What you are asked to do: Lay out the items as a numbered list, starting at their first line and ending with the line that contains "will [x=1219, y=162].", with both of those lines included and blank lines dropped.

Input rows:

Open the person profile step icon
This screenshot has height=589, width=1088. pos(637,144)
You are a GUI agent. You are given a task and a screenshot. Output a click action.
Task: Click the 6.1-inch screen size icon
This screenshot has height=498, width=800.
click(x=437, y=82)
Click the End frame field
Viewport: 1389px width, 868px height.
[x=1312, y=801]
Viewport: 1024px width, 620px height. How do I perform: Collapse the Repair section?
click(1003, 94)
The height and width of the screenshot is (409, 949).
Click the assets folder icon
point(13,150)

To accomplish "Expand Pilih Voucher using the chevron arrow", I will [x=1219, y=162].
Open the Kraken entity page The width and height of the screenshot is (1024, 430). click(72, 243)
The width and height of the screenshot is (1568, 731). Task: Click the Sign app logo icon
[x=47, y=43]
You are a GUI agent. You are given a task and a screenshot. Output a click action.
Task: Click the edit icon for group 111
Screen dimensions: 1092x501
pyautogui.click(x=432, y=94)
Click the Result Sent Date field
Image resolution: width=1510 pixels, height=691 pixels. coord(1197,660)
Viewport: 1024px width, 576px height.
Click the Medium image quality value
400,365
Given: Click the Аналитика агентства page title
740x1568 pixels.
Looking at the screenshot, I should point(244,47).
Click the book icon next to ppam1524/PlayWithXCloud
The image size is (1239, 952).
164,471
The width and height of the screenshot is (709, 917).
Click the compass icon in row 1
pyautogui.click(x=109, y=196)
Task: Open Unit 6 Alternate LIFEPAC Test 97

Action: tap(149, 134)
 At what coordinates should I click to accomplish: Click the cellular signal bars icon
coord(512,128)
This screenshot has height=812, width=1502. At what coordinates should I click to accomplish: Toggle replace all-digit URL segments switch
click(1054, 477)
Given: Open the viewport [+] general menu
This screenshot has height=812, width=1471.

Exercise output:
1. Open the person profile step icon
2. This screenshot has height=589, width=1088. pos(637,144)
3. You are a GUI agent. You are given a task and a screenshot. Output a click action.
4. Task: Click the 6.1-inch screen size icon
5. This screenshot has height=498, width=800.
6. click(x=437, y=82)
7. Click the End frame field
8. Viewport: 1389px width, 868px height.
9. [x=1312, y=801]
10. Viewport: 1024px width, 620px height. How do I perform: Collapse the Repair section?
11. click(1003, 94)
12. The height and width of the screenshot is (409, 949).
13. Click the assets folder icon
14. point(13,150)
15. To accomplish "Expand Pilih Voucher using the chevron arrow", I will [x=1219, y=162].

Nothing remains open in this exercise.